You can be heroes, just for one day

palais de l'elysee

Cet édito célèbre l’héroïque combat de la direction générale pour protéger la trésorerie de France Télévisions pendant le confinement. Composé de fake news, il ne contient qu’une seule et unique information vraie.

Mars, confinement, sale temps pour la Présidente. L’ordre était venu du Château : interdiction à France Télévisions d’inscrire ses salariés au chômage partiel. Le boss avait saisi au collet les patrons de toutes les boîtes bénéficiant de dotations publiques. Il les avait bien secoués : pas question que l’Etat, qui va régler l’addition du chômage forcé dans le privé, finance aussi celui du secteur public.
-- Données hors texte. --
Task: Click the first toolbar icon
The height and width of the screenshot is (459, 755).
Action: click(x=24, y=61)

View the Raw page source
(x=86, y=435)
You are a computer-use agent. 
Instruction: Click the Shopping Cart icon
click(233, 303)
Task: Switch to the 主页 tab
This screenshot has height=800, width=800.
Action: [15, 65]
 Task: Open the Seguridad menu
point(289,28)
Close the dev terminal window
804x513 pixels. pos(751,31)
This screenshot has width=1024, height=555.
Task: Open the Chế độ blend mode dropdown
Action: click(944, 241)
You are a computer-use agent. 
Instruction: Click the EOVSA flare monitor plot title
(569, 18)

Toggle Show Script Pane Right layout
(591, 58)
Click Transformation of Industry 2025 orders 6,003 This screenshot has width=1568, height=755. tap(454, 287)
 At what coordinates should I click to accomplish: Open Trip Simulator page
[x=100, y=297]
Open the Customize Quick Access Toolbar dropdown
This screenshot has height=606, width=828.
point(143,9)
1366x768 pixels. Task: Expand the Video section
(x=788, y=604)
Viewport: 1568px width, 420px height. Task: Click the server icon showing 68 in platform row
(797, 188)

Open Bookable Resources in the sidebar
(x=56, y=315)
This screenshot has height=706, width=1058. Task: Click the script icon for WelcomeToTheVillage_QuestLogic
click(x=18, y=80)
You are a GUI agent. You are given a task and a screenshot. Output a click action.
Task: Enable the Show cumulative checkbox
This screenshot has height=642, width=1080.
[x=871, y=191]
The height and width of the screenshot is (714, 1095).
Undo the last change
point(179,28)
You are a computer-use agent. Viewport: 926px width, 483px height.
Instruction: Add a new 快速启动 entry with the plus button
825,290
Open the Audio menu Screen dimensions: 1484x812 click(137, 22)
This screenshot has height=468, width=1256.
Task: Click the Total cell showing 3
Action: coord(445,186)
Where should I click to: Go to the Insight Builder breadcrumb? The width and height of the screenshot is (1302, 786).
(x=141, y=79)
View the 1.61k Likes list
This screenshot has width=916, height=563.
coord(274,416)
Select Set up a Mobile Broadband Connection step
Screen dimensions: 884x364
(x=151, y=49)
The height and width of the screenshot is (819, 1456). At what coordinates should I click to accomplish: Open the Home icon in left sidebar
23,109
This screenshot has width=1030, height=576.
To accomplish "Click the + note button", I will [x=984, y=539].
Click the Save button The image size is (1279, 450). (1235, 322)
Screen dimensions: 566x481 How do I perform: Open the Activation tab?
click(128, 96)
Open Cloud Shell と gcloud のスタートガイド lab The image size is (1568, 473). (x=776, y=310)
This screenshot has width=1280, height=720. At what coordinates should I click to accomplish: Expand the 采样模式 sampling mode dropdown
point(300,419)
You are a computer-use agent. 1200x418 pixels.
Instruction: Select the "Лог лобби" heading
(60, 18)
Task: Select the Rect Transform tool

Un camouflet pour la Présidente. Non seulement la mesure sentait l’abus de pouvoir à plein nez, mais en plus, on lui refusait de faire valoir son opinion avant arbitrage.

Tout en cette affaire était révoltant. La mesure elle-même. Combien de millions, ou de dizaines de millions d’euros, selon la durée du confinement, coûterait la décision jupitérienne ? Elle n’osait même pas demander une évaluation en interne. Et la manière. Elle enrageait qu’on la confondît avec un vulgaire DAF. Bien sûr, on est toujours le mâle blanc et quinqua de quelqu’un mais là… c’était tellement… grossier !

Mais quel choix avait-elle ? Il lui faudrait avaler la couleuvre, aussi grosse soit-elle, dût-elle s’aliéner ses équipes, les syndicats, les médias. Réunion de crise. On serra les rangs autour d’elle. L’idée était de faire passer l’annonce en catimini, couverte d’un message ultra-rassurant pour le personnel : tous les statutaires conserveront leur salaire, règlement rubis sur ongle.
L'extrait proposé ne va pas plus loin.